My personal preference is for solid state amps, especially in the lower price range. The lower cost tube amps tend to be, to me, tube sound for the sake of tube sound and it gets a little overdone. The solid state sound tends to be the more dynamic and accurate and balanced for me.
The more expensive tube amps are different. The tube sound can be more subltle.
I use an x-head amp. I like it even compared to SS amps that cost more. It does what I need. It can drive my D2000 (25 ohm), Grado (32 ohm), HD600 (300 ohm) and even 600 ohm beyers.
If it was me looking for amps in the under $400 range I'd be looking at things like x-head, Audio-GD C-2c or C-2, and similar.
The HD600 isn't an aggressive rocker. It's reserved. It doesn't deliver the punch and feel needed for rock. It's not the sharpest or quickest on transients. It does sound good though. It's my reference can for what timbre and tone should be. It's a headphone you can listen to for hours without ear fatigue. My HD600 has been delegated my classical music can and also some jazz. Otherwise I've been listening to my D2000 mostly.

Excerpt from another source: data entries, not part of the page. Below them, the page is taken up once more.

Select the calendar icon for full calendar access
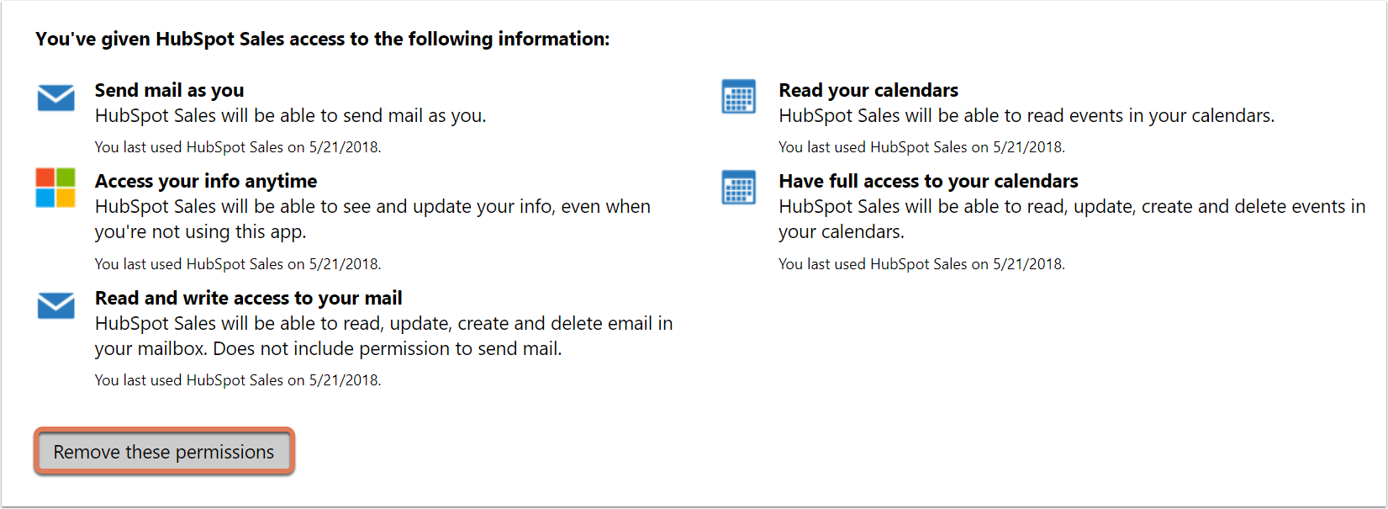The image size is (1388, 509). point(737,188)
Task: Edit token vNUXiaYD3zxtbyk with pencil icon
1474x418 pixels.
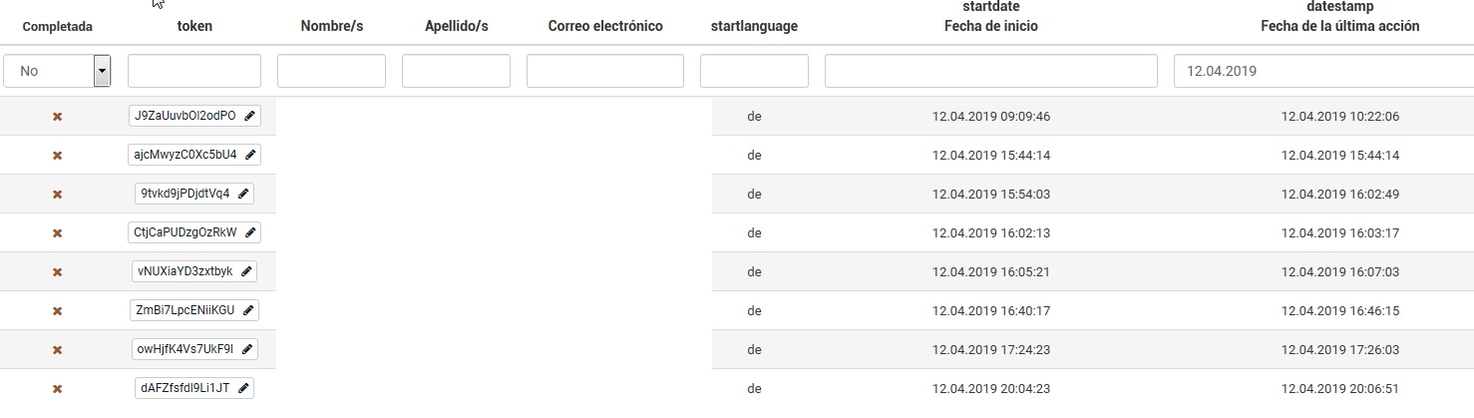Action: (x=246, y=271)
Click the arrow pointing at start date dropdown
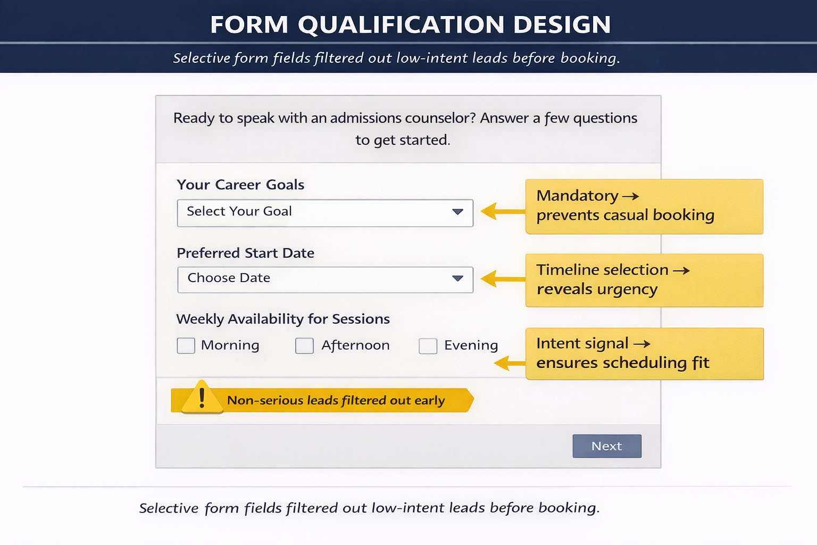The image size is (817, 545). coord(502,279)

D2000 has a fuller sound (it's the bass, but also the midrange gets a little resonance love due to the closed cups). Quicker on the transients than the HD600. Acoustic guitar sounds better. Can rock out better than the HD600 sometimes. But it's recessed in the midrange and that hampers its ability to rock it all the time. A parmetric or a 31 band EQ can fix that. Bump up the midrange where it's recessed and it rocks good.
Grado. Yummm. Blues guitar, rock guitar, jazz instruments, it gives them the love. A good rocker.
A D2000 and Grado combo would cover the rock genres and jazz. The Grado for when you want a more forward sound and the D2000 when you want a fuller sound (bass) and some soundstage.
I'm probably going to be getting a Grado SR325is soon. The Denon Grado combo is tempting as a complementary pair.